Year in Review - Cloud Security in 2025
The year’s winding down and I wanted to take a bit of time to reflect on what 2025 has been. Personally and professionally, it’s been one of the busiest years I can remember — and I mean that in the best way. So grab a cuppa and I’ll talk through where we’ve been and where I think we’re heading.
The Security Trends That Defined 2025
AI Everywhere — Including in Security
I don’t think anyone quite predicted how fast AI would go from “interesting experiment” to “embedded in everything.” Security Copilot went from early adoption to something I’m now seeing in production environments regularly. The autonomous agents announced at Ignite feel like the next logical step — having AI handle the repetitive triage work so analysts can focus on the stuff that actually needs a human brain.
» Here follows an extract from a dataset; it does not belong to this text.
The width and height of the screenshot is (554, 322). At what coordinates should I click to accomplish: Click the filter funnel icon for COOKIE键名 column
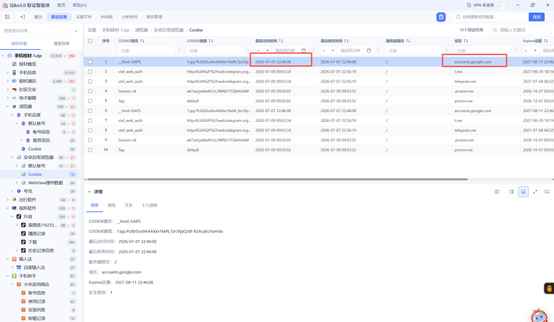click(179, 51)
It cuts both ways though. Attackers are using AI too, and the sophistication of phishing campaigns has noticeably stepped up. Personalised, contextually aware phishing emails that would fool experienced security professionals — that’s where we are now. The barrier to entry for creating convincing social engineering attacks has dropped off a cliff.
Identity-First Security Became the Default
I’ve been banging on about identity being the new perimeter for years now, and 2025 felt like the year the industry finally caught up. The conversations I’m having with customers have fundamentally shifted. Five years ago, I’d spend meetings trying to convince people that identity security mattered. Now the conversation starts with identity and works outward from there. That’s proper progress.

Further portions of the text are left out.